Archive for the ‘Rights Deals’ Category

Lisbeth Salander To Live On

Wednesday, December 18th, 2013

13014080_O_1   Girl With the Dragon Tattoo

The Swedish publisher of Stieg Larsson’s Millennium series, Norstedts Förlag (covers of the original and U.S. editions of the first title in the series, above), has announced that they have hired Swedish journalist and author David Lagercrantz to write a fourth book, scheduled to be published in August, 2015.

The publisher added that it has nothing to do with the manuscript that Larsson left unfinished when he died in 2004 (the series was originally planned as ten books and there is still a legal dispute over ownership of the rights to the unfinished manuscript).

In a press release, Norstedts explains why they chose Lagercrantz for the task, “His ability to find the right tone and voice, his great experience and his manner of engaging readers of all ages – most recent in the form of the global success that is I am Zlatan [which he ghost wrote for the soccer player Zlatan Ibrahimovic]  – makes him the right choice. David Lagercrantz is not just a skilled novelist, he has also, through his work searched for different characters and complex geniuses. He is also used to working in editorial environments”

U.K. rights were acquired by British publisher, Quercus, which launched in the U.S. this fall (see their web site here) with a list that includes a book of articles by Larsson, translated into English, The Expo Files. Larsson, like his main character, was a crusading journalist. No news yet on whether Quercus, or the U.S. publisher of the previous titles in the Millennium series, Knopf, will publish the new title here.

A very early work by Larsson, a story he wrote when he was just 17, will make its first appearance in English in an anthology of works by several Swedish crime writers, A Darker Shade of Sweden, coming in February 2014 from Grove/Mysterious Press.

Rolling Stone Reporter Book Deal

Wednesday, July 7th, 2010

General Stanley McChrystal was ousted from his post by President Obama after making critical remarks about the administration’s handling of the war in Afghanistan in a Rolling Stone interview.

Reactions from the news media showed they were caught off guard, shocked that Rolling Stone broke the story, as hilariously portrayed by Jon Stewart,

The Daily Show With Jon Stewart Mon – Thurs 11p / 10c
McChrystal’s Balls – Honorable Discharge
Daily Show Full Episodes Political Humor Tea Party

Now, there may be cause for even more professional jealousy; Little, Brown announced that it will publish a book about the war in Afghanistan by the author of the article, Michael Hastings. The book, as yet untitled, will “offer an unfiltered look at the war, and the soldiers, diplomats and politicians who are waging it,” according to the press release. No pub date has been announced. Hastings published a memoir in 2007, I Lost my Love in Baghdad.

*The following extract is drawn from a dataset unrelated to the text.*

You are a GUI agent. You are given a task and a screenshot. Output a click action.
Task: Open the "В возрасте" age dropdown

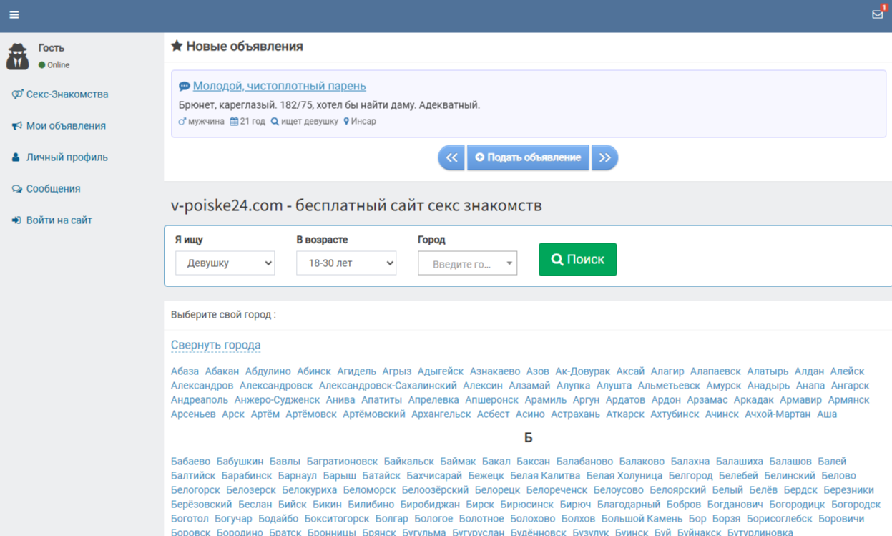tap(346, 263)
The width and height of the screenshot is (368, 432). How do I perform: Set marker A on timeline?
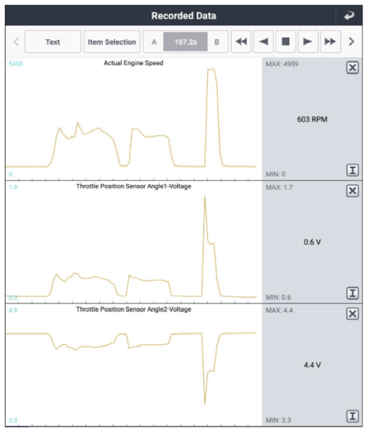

The story was picked up by many news sources, including the AP.

Libba Bray Signs for New Series

Friday, February 5th, 2010

Printz-winner (Going Bovine) Libba Bray has signed to write a new YA series called The Diviners for a rumored $2 million, according to Publishers Weekly. Described as supernatural fantasy set in Manhattan during the 1920s, Bray said the series will offer  “readers a wild new ride full of dames and dapper dons, jazz babies and Prohibition-defying parties, conspiracy and prophecy—and all manner of things that go bump in the neon-drenched night.”

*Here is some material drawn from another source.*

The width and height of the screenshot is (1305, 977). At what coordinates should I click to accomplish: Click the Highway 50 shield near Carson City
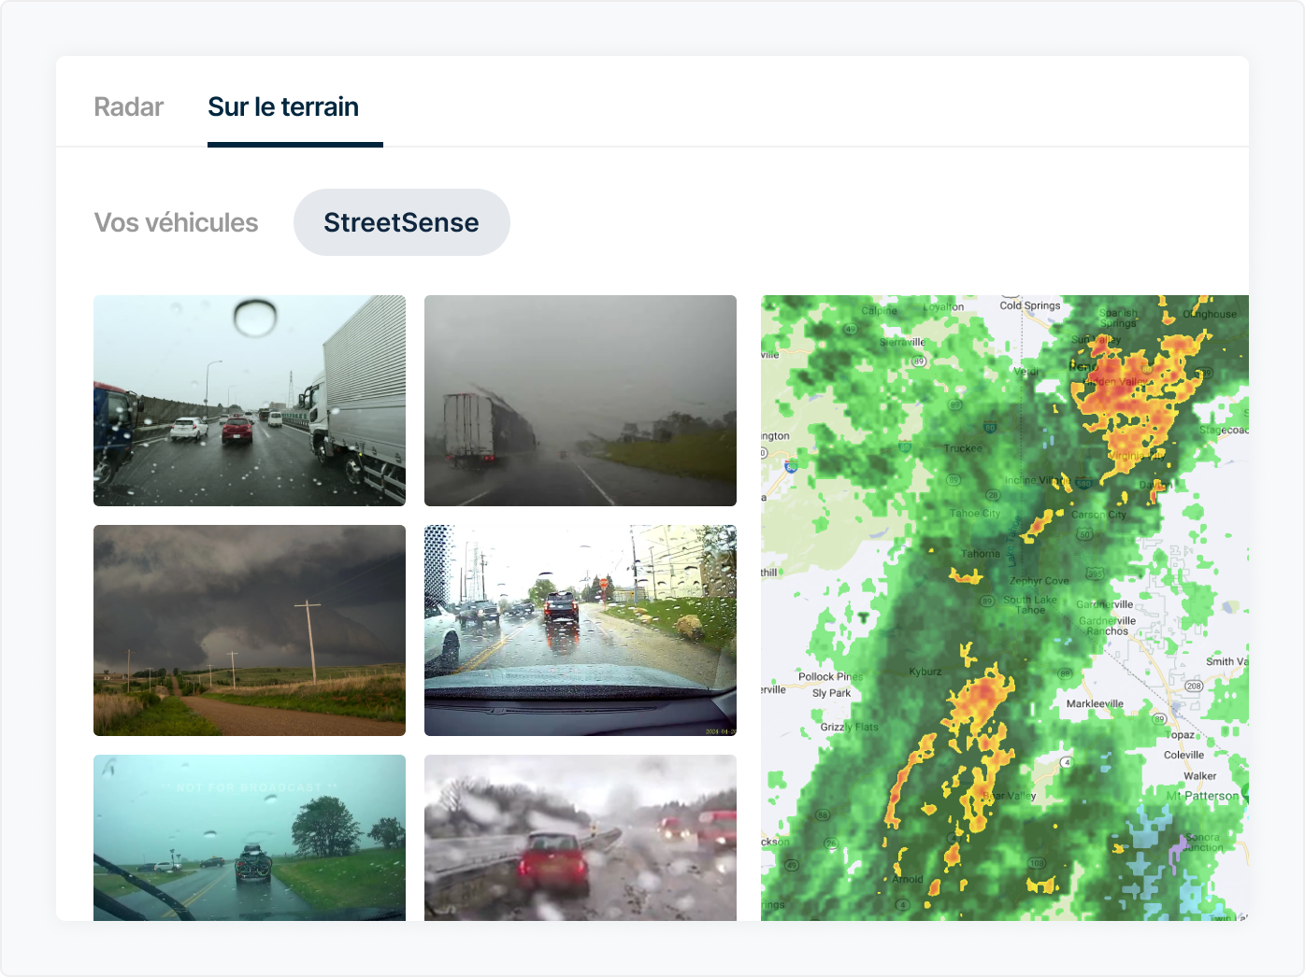point(1084,534)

The first title in the four-book series is planned for Fall 2012.

The books were won in a six-house auction by Little, Brown Books for Young Readers; Bray’s last four books were published by Delacorte.

The Next J.K. Rowling?

Tuesday, October 27th, 2009

Before you get excited by the Wall Street Journal headline, “From Australia, the Next J.K. Rowling?,” do what the Christian Science Monitor suggests, Google “the next J.K. Rowling.” Time gave Stephenie Meyer that title last year, long after she was already a phenomenon. Philip Pullman was also a candidate, but the other names that surface have so far not panned out.

So, here’s the story. Struggling married mother of four, Australian Rebecca James, decides to bet all she has on her ability to write a book. The resulting  Beautiful Malice, “a gritty psychological thriller for teenagers and upward,” suffered many rejections before suddenly being picked up by an agent who took it to the Frankfurt Book Fair last week, where it engendered an international bidding war.

Bantam was the high bidder for U.S. rights, spending “up to $600.000,”  for Beautiful Malice and a second thriller, Cooper Bartholomew is Dead, says the WSJ.

One of the American underbidders says the book offers young adults something totally different, “a smart and literary psychological thriller.”

By the way,  Scholastic paid $105,000 for the rights to publish Harry Potter back in 1997, which amounts to $140,306 in 2009 currency. At the time, it was the largest amount ever paid for a debut childrens book

Of course, that was before Harry Potter proved what profits were lurking in the childrens book market.